Брен не ожидал, что консул мыслит так же примитивно, как и его братец. Север не приучен думать ни о ком, кроме дружины. У лонгов всегда так делалось: вождь отвечает только за войну, – а теперь Астигаты отвечают и за мирный народ. Но Илларий? Карвиры весело отмахивались от его слов, и он не знал, как их убедить. Да, урожая нет, все побило градом и дождем, залила Лонга. Лето было холодным, а осень пришла, как ночной ужас – иней по утрам красил почерневшие листья... и союзники – победившие воины, они пьяны победой... Победой? Что, если погибель еще не отведена? Их ведь ждет голод! Зимой на улицах будут трупы лежать! Он проговорил со злой растерянностью:
– Ну, знаете!..
– Ты, Брен, не кричи, тебе нельзя, – Север похлопал его по руке, но Брен сердито вывернулся. – Мы потом сделаем... как это, Лар?
– Просто введем свою монету – уже законную. Назовем ее как-нибудь, ну... лонгой, может быть, как вам? И цены сразу упадут раз в сто. А пока нам это выгодно, Брендон. Пусть Риер-Де хоть так расплатится. Ты подумай, кто был претором Лонги после Арминия, а? А ведь обязанности никуда не делись! Их выполнял я, чуть не четыре года не получая доли претора в добыче! Должен я с них получить?
Какие они оба!.. Что за мерзость! Думают только о себе. Стой, стой! Их нужно убеждать...
– Своя монета – это хорошо. Но нужно ввести ограничение по ценам на еду. Север, сделай так, чтобы в Трефоле лепешка стоила ... ну, хотя бы не больше десяти ассов, тогда голодных будет меньше. Понимаешь? Просто прикажите купцам не повышать сильно цены... куда они денутся?
– А они не перестанут платить налоги? – тьфу, брат ничего не понимает в торговле, а ведь Лонга так богата!.. И Предречная, а особенно – Заречная. Брен вздохнул. Они будут учиться вместе.

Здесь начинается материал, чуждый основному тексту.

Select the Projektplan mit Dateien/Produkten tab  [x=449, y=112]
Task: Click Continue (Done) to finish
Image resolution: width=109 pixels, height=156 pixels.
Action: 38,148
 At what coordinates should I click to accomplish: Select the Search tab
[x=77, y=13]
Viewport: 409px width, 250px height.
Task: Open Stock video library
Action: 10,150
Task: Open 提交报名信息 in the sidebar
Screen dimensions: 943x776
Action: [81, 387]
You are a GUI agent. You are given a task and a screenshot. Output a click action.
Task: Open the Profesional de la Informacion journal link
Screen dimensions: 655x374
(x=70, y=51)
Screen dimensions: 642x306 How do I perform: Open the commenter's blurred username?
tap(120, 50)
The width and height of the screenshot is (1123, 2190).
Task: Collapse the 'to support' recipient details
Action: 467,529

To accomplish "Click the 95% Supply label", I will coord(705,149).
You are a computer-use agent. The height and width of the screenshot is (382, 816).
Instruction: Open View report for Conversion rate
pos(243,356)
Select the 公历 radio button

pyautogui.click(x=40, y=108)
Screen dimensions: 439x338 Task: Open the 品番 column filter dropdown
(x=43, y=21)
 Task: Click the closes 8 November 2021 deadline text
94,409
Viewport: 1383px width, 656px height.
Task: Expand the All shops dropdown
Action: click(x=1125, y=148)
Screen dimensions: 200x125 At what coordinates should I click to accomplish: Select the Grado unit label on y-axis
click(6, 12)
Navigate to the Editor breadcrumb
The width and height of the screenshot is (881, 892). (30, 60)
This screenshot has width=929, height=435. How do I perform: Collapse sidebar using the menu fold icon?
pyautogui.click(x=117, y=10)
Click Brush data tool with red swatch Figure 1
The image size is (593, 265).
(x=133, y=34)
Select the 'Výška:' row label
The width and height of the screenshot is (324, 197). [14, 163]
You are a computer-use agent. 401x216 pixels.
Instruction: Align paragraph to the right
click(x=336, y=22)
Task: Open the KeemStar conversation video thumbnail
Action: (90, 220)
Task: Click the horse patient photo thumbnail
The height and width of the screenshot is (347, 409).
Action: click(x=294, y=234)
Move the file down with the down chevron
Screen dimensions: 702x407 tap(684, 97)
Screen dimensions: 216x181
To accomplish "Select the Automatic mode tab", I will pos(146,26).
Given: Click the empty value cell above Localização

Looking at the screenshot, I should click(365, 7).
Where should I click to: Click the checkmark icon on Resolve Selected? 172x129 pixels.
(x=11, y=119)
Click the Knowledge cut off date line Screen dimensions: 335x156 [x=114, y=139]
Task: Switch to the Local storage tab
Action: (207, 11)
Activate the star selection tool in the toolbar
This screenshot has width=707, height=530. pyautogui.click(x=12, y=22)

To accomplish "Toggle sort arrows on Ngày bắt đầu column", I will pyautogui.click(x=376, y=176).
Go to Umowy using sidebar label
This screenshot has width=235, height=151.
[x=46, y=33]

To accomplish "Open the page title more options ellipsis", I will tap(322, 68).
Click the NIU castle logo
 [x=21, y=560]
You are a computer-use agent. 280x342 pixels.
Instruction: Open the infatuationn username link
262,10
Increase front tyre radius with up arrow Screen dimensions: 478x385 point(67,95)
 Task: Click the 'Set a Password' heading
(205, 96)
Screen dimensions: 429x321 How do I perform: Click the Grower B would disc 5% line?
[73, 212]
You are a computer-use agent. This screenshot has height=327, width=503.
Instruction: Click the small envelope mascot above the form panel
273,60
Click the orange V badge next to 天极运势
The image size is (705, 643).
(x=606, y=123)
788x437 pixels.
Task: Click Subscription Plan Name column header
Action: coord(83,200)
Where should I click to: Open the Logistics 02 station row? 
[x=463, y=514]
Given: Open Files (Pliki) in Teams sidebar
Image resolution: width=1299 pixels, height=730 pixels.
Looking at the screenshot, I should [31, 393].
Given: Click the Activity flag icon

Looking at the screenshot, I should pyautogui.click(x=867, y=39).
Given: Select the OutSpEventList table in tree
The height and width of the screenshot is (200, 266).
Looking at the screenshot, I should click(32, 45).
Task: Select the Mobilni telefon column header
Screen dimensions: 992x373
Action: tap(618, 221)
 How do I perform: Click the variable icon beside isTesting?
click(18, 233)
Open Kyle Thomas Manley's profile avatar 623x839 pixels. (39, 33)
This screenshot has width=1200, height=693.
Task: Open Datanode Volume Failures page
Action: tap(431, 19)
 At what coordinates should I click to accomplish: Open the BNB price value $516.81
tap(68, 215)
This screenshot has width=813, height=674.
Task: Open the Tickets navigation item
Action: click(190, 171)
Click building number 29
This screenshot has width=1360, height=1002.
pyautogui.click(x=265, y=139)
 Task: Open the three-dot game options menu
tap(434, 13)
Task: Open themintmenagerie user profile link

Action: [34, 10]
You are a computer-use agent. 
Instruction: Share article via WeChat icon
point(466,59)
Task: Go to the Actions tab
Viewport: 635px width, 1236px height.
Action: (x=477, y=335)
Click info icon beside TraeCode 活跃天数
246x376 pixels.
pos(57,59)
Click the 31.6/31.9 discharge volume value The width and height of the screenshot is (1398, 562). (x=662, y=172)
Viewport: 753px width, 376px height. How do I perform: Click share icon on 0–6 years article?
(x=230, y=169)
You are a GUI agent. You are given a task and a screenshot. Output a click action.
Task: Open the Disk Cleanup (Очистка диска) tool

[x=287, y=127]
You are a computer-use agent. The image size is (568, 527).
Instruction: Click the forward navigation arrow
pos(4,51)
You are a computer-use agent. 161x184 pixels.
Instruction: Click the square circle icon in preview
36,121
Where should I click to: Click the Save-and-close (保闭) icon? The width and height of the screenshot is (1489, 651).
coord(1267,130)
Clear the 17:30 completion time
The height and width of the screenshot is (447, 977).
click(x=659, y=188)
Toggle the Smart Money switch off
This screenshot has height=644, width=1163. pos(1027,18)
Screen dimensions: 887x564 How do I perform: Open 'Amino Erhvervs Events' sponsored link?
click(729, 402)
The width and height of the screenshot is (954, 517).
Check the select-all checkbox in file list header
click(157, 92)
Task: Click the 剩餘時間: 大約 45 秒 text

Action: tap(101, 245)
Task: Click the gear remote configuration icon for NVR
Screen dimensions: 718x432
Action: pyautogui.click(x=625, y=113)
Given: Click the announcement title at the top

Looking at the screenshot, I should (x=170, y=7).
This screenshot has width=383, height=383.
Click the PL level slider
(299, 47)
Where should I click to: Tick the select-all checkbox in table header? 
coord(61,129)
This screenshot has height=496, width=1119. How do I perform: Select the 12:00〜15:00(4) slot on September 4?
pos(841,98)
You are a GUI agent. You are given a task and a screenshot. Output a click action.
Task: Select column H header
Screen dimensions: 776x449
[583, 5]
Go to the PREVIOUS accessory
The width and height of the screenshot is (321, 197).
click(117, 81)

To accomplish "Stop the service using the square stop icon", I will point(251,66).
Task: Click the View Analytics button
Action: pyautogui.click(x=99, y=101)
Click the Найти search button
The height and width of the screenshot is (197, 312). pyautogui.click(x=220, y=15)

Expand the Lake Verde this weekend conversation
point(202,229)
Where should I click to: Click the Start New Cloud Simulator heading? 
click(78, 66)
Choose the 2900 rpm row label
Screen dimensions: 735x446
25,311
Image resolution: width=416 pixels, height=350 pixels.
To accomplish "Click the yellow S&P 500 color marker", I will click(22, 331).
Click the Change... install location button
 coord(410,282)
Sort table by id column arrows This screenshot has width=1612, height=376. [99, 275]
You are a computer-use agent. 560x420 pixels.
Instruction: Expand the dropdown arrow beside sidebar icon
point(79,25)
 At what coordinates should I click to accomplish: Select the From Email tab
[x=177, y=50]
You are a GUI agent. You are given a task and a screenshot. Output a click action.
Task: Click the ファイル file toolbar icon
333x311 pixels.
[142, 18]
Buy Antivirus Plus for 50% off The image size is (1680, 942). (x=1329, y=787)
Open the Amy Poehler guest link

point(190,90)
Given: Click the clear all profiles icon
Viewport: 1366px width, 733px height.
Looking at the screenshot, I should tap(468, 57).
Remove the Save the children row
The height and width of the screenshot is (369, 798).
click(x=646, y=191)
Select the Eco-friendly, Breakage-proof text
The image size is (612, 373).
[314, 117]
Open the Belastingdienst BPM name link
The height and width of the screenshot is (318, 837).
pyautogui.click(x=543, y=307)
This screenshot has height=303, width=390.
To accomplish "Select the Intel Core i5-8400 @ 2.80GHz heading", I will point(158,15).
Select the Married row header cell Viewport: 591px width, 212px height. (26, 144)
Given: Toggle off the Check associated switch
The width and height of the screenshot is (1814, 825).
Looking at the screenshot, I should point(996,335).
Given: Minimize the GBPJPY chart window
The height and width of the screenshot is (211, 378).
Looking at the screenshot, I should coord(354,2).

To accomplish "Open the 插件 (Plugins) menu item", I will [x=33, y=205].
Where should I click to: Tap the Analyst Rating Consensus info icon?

– Отлично, Брендон. Напиши нам, на какие товары нужно приказать не поднимать цены. На вино еще дешевое, наверное? На муку? В конце концов, легионерам мы жалованье платим и будем платить, а солдаты всегда ненавидели купцов, – Илларий усмехнулся жестко, равнодушно. Барра! Он их почти убедил. Север привстал с колен союзника и потрепал Брена по волосам. Захотелось прижаться к руке... брат сейчас отдает. Солнце сияет, и потому тепло.
– Умница ты, братишка. А в случае чего, купцов солдаты укоротят, верно. Так отчего б и не пощипать торгашам перышки? – вождь улегся на прежнее место, недовольно пробурчав: – Лар, убери с колен эту гадость! У меня по спине Главный когтями здорово прошелся, до сих пор болит...
– Это не гадость, – консул вновь улыбался – хитро, весело. – Это письмо от... важного человека, скажем так. Да, Луциан Валер стал важным человеком. Вот что значит вовремя сбежать.
Илларий вытащил из-под спины Севера большой пакет с печатями, вскрыл – и на ладонь лег пергаментный свиток. Письмо от Луциана Валера? Брен хорошо помнил Луциана и очень удивился, узнав, что тот оставил консула в момент опасности. Валер казался умным, неужели он не подумал, что Илларий Каст сумеет избежать беды?
– Чего? Твой советник? – лицо брата в миг стало пустым. Плохо! Когда Север смотрит вот так, нужно сидеть тише воды ниже травы, но к консулу такие предосторожности не относились. – Выбрось в очаг.
– Не читая? – Илларий протянул пергамент Брену. – А вдруг мой бывший советник тоже посоветует нечто дельное? Я не вскрывал письма, хотел, чтобы мы вместе послушали. Север?
Брат медленно выдохнул и сел на ложе.
– Что полезного может написать предатель? Ну, читай, что ли, братишка...
Благородному Илларию Касту, консулу Лонги, от благородного Луциана Валера.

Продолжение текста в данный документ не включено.